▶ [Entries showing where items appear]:
════════════════

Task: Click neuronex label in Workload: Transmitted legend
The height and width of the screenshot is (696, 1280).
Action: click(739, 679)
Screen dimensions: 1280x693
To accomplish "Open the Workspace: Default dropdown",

════════════════

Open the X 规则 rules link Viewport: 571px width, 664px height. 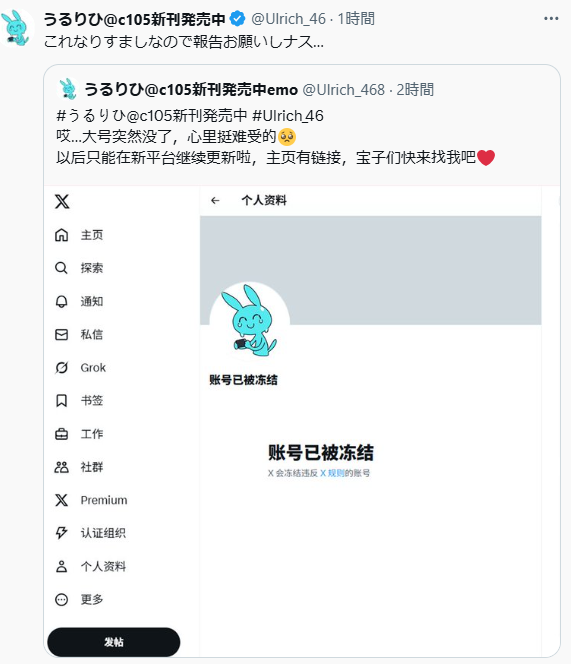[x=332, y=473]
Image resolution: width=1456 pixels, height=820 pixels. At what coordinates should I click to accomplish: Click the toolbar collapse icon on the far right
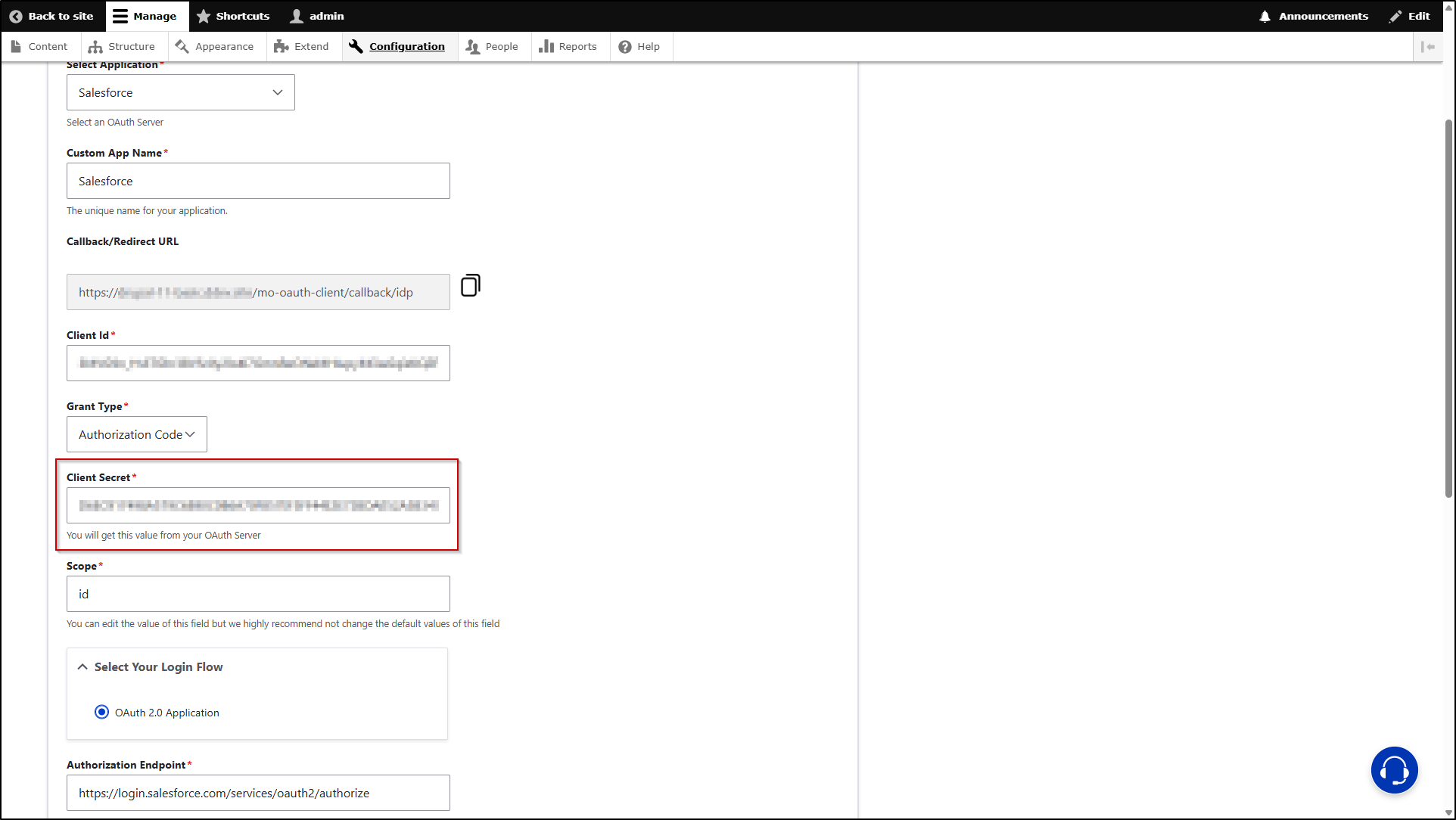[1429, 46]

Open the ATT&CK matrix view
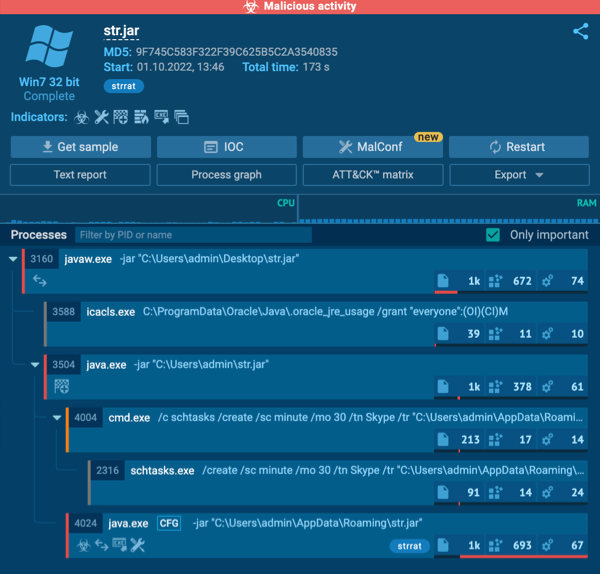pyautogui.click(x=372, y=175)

════════════════

▶ [AIM]:
Please reproduce, word for word, the part of the listing above that opens with the line containing "Task: Click neuronex" and closes with the line containing "the Workspace: Default", including both of those lines.

▶ [FINAL RESULT]:
Task: Click neuronex label in Workload: Transmitted legend
The height and width of the screenshot is (696, 1280).
Action: click(739, 679)
Screen dimensions: 1280x693
To accomplish "Open the Workspace: Default dropdown",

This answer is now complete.